Available data |
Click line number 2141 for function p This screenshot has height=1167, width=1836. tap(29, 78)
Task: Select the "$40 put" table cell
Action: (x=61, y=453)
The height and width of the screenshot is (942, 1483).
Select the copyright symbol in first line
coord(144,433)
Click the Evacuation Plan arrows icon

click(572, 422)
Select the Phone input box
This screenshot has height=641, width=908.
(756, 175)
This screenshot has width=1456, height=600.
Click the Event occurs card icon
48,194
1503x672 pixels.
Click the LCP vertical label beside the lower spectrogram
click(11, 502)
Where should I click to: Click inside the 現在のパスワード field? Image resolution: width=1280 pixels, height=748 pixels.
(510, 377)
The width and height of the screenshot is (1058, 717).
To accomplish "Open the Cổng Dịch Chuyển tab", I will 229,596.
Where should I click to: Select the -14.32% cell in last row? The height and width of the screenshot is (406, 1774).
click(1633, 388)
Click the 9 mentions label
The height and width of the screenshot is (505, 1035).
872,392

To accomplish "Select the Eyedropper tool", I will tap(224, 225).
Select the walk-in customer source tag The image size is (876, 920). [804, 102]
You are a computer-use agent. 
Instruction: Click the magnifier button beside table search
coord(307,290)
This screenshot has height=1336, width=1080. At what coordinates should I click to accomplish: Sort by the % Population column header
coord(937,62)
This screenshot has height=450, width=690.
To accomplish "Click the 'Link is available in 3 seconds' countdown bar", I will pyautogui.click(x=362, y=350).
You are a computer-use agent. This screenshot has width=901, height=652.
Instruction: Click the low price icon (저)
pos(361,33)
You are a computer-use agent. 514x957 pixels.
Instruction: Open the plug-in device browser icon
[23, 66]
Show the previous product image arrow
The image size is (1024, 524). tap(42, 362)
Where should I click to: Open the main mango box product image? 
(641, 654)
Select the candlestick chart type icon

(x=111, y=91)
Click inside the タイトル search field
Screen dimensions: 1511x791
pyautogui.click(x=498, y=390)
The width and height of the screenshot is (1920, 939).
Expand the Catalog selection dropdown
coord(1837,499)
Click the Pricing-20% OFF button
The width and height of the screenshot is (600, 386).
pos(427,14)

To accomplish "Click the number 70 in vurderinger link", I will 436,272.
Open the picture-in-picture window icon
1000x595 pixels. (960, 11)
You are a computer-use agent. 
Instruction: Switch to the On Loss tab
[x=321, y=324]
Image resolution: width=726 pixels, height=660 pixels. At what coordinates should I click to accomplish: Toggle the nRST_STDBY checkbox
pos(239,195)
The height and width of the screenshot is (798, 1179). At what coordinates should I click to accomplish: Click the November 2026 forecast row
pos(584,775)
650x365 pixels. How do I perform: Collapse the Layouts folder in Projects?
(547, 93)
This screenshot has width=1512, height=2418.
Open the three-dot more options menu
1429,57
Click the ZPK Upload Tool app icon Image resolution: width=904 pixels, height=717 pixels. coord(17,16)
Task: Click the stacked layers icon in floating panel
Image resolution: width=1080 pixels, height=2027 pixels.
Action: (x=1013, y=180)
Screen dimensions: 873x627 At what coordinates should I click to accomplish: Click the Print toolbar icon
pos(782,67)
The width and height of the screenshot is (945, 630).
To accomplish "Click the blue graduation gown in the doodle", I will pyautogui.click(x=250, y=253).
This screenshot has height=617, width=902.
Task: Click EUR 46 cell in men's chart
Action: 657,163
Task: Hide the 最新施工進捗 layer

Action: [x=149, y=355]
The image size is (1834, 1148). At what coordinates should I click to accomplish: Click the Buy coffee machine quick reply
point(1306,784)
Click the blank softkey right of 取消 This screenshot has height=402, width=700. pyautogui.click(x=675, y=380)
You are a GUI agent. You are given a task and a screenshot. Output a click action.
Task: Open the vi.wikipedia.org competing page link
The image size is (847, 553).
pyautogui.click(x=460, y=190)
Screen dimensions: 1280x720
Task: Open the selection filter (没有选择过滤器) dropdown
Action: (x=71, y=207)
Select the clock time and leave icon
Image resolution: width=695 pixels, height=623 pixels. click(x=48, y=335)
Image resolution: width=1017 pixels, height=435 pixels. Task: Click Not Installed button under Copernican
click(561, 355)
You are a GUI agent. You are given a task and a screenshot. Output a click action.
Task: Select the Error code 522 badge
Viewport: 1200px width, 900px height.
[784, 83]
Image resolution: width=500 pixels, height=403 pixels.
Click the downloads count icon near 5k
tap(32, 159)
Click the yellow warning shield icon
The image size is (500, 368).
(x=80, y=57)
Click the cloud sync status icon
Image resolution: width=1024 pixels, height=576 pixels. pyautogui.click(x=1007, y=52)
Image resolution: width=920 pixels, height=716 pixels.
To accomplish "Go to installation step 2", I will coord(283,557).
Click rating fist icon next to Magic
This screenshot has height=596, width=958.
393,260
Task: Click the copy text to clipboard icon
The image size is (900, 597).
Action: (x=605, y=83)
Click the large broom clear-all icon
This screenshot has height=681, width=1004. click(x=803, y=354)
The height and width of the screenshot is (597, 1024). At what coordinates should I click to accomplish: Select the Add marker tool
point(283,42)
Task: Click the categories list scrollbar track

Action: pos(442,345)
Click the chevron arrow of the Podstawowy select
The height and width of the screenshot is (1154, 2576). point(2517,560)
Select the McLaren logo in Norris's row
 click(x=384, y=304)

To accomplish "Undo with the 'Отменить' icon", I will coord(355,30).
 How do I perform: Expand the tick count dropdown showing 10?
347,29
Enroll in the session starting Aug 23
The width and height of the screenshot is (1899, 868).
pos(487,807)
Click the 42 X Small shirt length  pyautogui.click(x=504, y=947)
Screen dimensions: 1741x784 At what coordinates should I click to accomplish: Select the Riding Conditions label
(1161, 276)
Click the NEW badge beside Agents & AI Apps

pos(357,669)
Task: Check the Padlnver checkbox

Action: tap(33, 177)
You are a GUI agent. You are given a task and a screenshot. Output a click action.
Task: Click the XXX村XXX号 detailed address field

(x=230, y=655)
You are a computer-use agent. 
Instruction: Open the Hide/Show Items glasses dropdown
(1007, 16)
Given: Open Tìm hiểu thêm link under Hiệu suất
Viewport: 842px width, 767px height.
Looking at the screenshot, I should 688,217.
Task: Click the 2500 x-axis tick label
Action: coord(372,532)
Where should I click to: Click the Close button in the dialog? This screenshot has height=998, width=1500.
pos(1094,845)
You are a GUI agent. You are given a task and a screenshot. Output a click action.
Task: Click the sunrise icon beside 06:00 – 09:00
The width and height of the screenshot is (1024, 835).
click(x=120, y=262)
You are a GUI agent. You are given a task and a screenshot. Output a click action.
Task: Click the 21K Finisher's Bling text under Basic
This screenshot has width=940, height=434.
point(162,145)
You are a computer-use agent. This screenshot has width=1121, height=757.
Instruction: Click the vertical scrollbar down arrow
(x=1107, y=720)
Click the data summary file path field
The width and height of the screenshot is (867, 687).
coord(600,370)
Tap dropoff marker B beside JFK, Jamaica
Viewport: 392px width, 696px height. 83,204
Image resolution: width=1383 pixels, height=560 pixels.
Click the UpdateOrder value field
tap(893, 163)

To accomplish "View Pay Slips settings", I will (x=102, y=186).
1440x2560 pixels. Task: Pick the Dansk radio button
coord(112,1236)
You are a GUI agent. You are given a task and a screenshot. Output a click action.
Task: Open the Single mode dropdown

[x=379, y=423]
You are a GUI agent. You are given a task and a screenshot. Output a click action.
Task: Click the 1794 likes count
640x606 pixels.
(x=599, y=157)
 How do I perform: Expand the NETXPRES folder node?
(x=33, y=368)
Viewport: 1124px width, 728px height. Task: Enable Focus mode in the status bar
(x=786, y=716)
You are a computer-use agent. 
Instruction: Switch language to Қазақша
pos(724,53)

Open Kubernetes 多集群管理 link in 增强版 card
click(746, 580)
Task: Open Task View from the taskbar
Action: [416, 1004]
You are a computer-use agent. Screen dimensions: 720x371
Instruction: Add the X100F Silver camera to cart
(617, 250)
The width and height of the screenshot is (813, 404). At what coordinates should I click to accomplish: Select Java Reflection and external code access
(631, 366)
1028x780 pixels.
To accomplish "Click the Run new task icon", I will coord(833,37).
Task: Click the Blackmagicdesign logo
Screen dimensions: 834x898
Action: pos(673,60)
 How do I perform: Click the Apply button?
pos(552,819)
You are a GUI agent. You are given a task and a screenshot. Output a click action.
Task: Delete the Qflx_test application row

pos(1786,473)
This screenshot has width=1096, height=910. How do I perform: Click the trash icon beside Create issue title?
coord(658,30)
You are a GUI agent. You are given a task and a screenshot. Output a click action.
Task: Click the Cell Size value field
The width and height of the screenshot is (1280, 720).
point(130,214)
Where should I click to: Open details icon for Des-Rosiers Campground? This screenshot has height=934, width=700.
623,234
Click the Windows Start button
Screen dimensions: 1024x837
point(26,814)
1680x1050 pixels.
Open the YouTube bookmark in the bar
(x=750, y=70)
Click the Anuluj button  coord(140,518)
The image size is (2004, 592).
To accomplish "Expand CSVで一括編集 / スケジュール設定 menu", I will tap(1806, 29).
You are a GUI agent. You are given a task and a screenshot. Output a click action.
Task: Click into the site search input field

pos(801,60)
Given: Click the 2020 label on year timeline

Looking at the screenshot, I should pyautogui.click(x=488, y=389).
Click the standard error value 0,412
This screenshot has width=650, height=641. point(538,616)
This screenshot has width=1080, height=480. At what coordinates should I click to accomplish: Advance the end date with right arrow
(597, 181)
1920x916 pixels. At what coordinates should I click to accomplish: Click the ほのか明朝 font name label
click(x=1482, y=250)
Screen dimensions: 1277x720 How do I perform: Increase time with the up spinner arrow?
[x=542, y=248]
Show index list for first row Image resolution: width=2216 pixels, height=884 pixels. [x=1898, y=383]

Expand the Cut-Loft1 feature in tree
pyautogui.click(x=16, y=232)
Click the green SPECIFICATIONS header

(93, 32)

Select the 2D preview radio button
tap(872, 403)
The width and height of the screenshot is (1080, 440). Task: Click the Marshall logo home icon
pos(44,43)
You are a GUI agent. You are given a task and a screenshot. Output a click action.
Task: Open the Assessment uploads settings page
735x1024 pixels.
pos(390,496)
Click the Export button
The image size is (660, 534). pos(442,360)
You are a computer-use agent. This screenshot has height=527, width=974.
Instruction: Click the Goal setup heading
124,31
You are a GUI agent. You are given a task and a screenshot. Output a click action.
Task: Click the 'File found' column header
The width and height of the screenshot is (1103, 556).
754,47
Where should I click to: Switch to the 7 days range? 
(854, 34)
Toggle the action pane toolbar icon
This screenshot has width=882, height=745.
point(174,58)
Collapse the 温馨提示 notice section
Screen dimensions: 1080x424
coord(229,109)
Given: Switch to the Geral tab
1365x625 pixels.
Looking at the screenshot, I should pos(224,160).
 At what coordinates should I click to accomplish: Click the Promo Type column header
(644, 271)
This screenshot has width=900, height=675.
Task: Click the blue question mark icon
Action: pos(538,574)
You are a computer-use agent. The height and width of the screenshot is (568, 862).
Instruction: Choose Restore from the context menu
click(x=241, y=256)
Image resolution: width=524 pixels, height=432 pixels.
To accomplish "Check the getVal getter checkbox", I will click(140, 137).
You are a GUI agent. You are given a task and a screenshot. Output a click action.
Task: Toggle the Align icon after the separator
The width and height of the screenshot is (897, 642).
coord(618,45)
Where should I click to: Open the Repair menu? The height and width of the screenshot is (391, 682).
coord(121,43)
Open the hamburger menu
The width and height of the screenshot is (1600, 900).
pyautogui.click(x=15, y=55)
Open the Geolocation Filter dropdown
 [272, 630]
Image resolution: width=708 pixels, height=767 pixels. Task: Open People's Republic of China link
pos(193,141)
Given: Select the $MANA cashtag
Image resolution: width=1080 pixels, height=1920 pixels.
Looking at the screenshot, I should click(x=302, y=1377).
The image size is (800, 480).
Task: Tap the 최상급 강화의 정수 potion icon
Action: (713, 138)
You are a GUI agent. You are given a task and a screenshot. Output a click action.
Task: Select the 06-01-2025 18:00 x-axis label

Task brief |
Copy the lines of the data above exactly as written, beginning with the line containing "Click the cloud sync status icon" and ending with the line containing "Task: Click the copy text to clipboard icon", and leave out all other lines.

The answer |
Click the cloud sync status icon
Image resolution: width=1024 pixels, height=576 pixels. pyautogui.click(x=1007, y=52)
Image resolution: width=920 pixels, height=716 pixels.
To accomplish "Go to installation step 2", I will coord(283,557).
Click rating fist icon next to Magic
This screenshot has height=596, width=958.
393,260
Task: Click the copy text to clipboard icon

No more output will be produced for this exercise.